• _ASSIGNED TASK_: Once you have checked the records that follow, state how many of their lines hold "agent", giving the number only.

• _MATERIAL PROVIDED_:
◇ ◇ ◇ ◇ ◇
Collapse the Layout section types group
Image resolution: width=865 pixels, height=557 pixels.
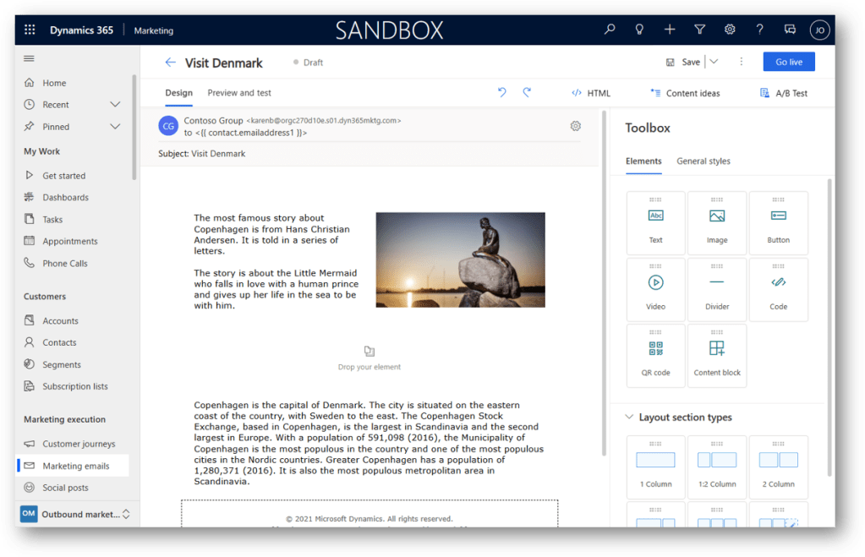pos(629,418)
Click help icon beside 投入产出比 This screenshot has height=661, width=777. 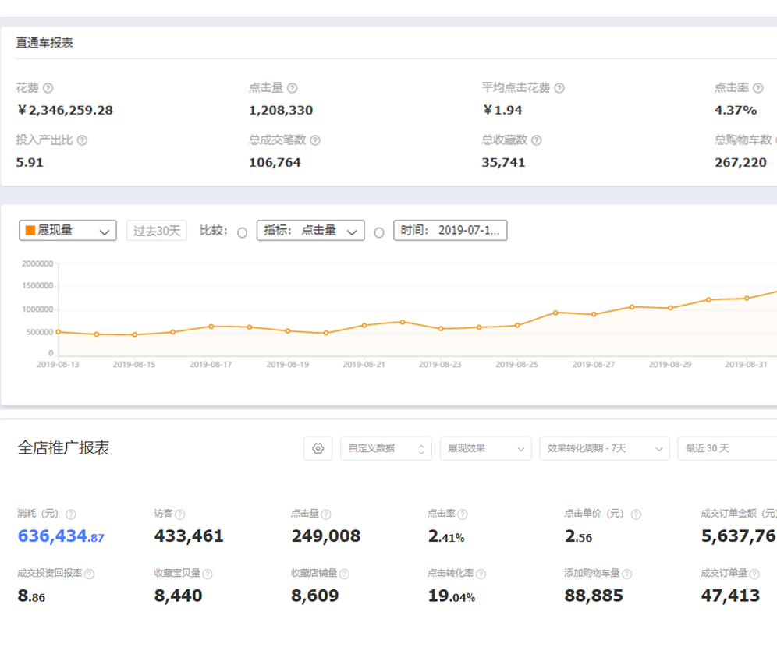click(x=82, y=141)
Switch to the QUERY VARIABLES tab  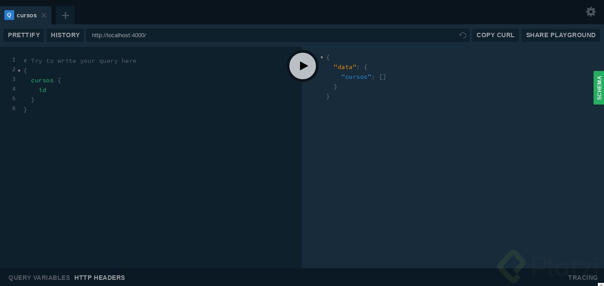(39, 278)
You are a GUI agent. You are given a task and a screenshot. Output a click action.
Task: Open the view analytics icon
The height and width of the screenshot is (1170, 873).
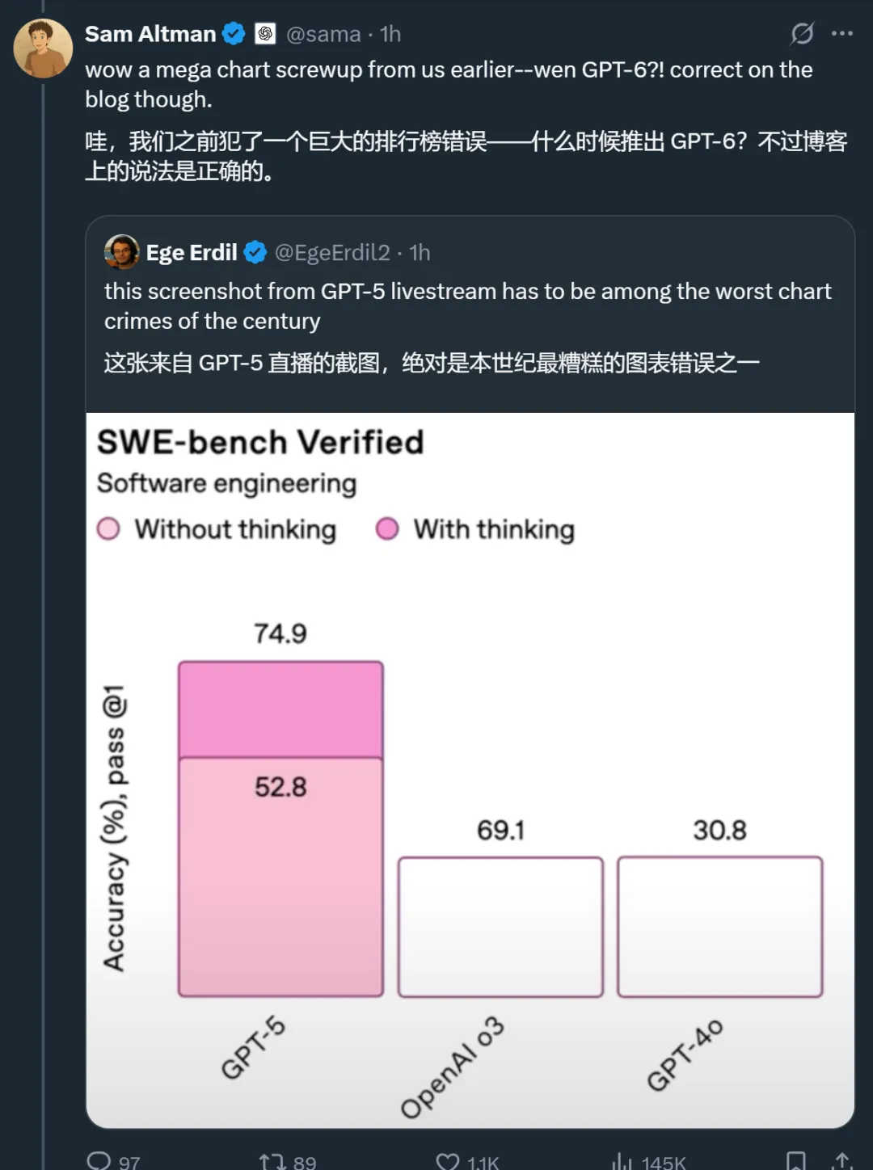tap(622, 1162)
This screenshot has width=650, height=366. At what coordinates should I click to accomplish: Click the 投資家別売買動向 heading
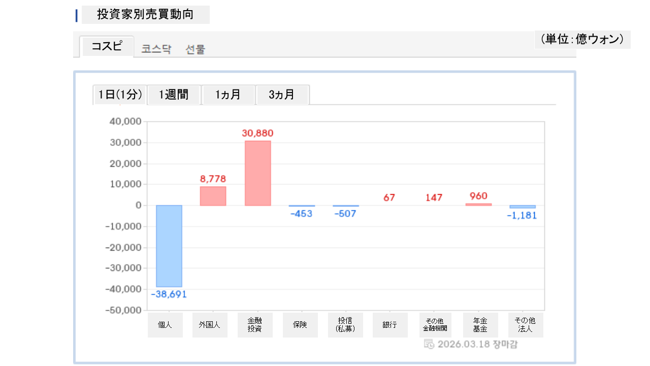[145, 15]
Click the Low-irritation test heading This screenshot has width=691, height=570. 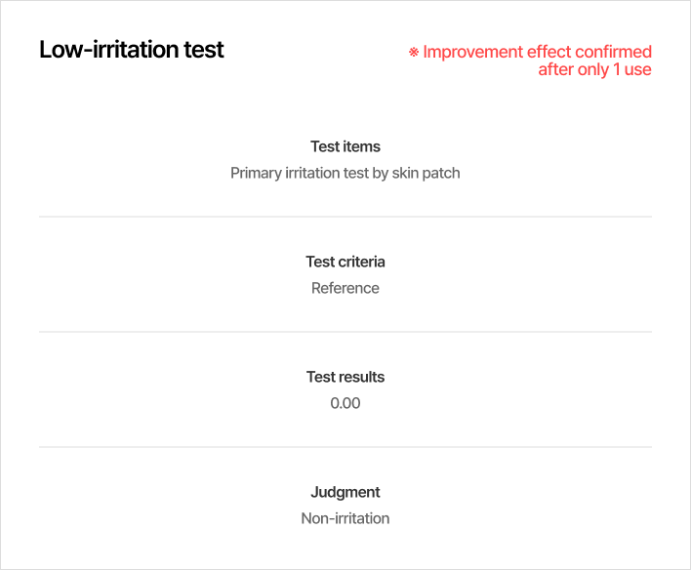click(x=132, y=50)
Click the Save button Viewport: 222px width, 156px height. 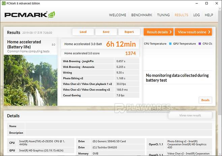pyautogui.click(x=106, y=32)
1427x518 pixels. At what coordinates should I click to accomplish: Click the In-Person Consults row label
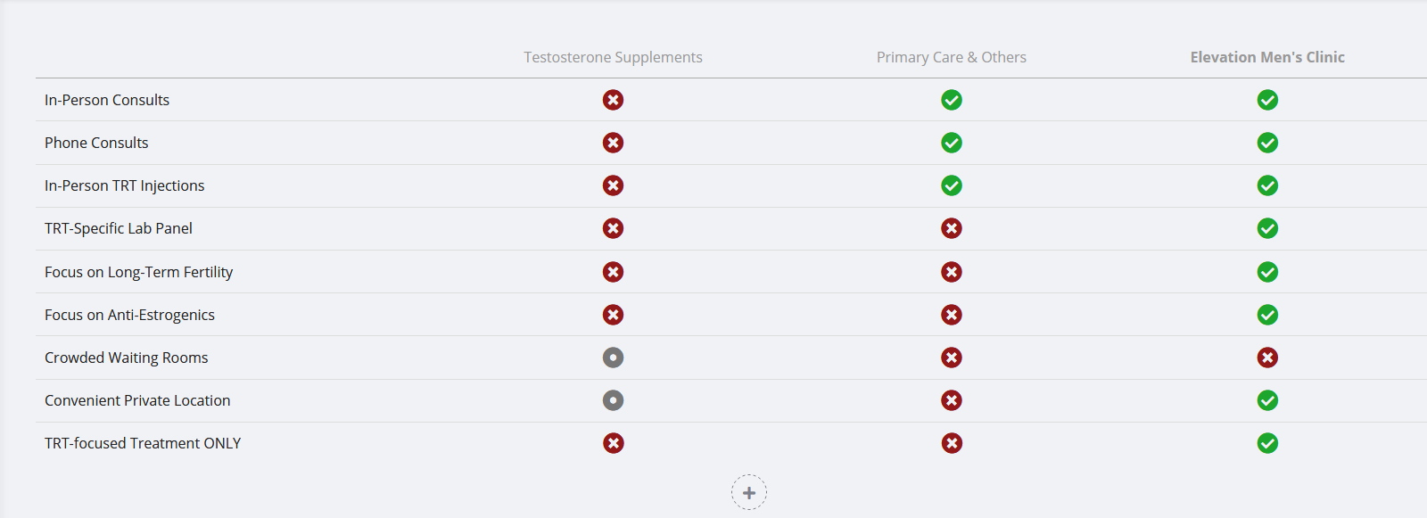[107, 100]
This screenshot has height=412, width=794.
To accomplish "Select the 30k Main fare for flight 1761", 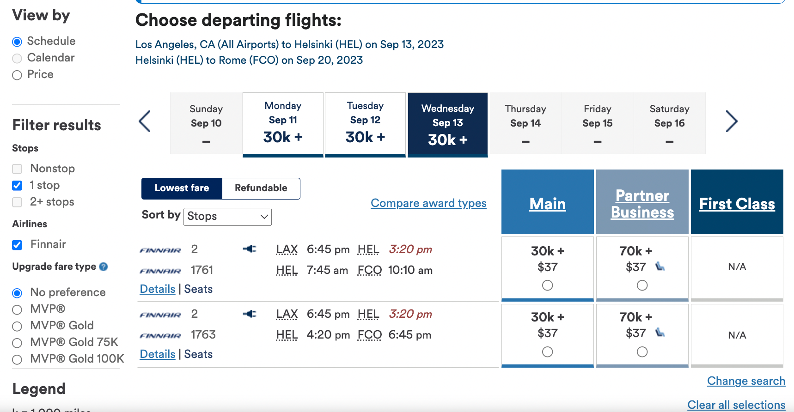I will pyautogui.click(x=547, y=285).
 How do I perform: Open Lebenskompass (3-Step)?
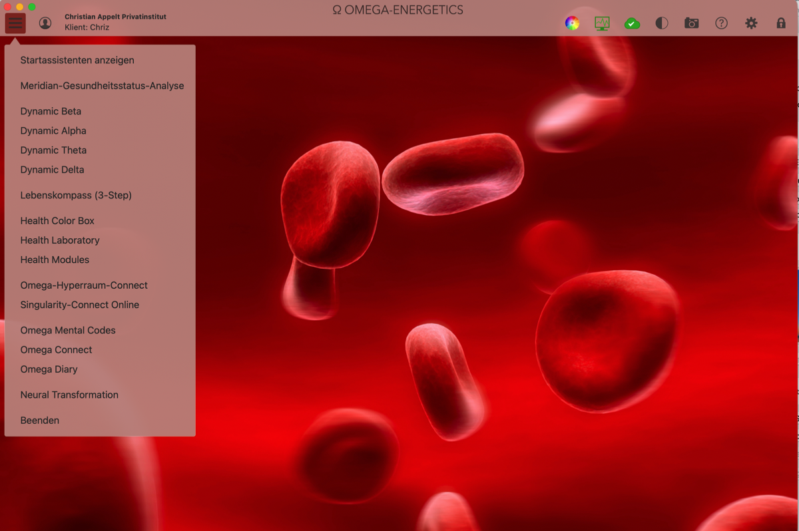click(x=76, y=195)
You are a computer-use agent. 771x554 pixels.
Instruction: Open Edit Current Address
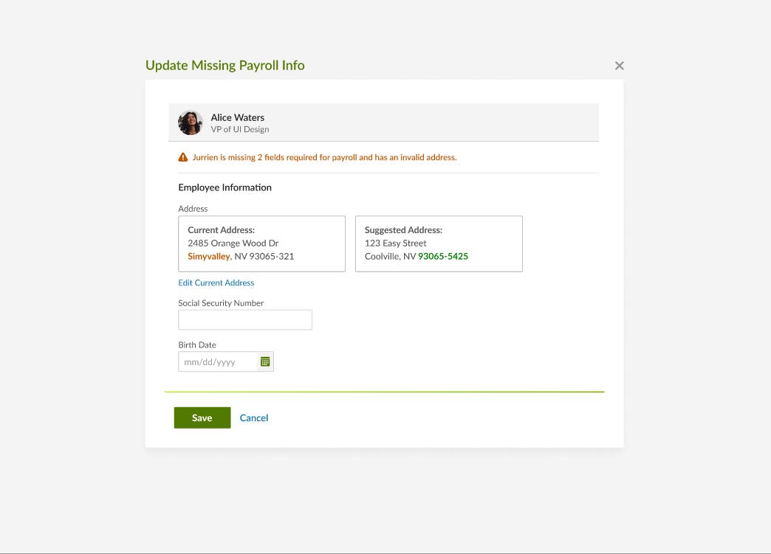(x=216, y=283)
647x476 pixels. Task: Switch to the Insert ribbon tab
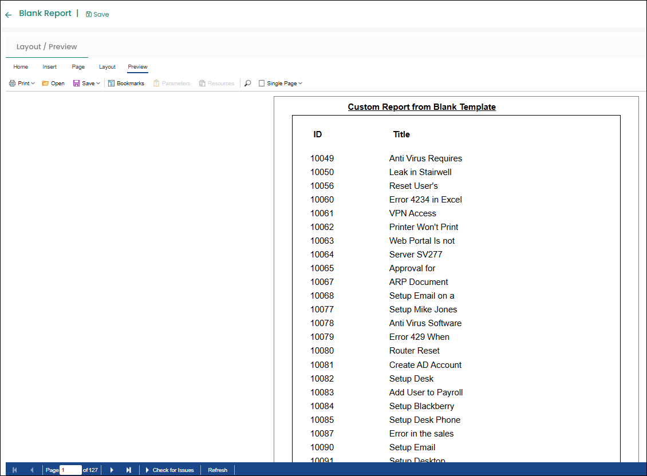tap(50, 67)
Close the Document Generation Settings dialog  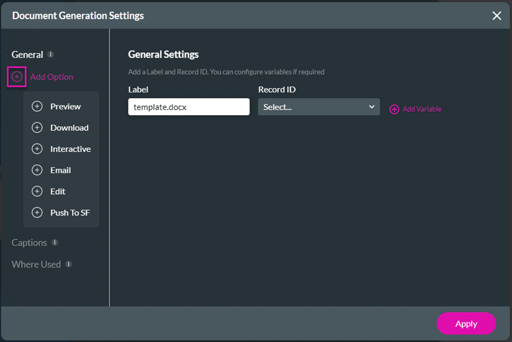pyautogui.click(x=497, y=16)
◇ ◇ ◇ ◇ ◇
• _RESPONSE BELOW_: 2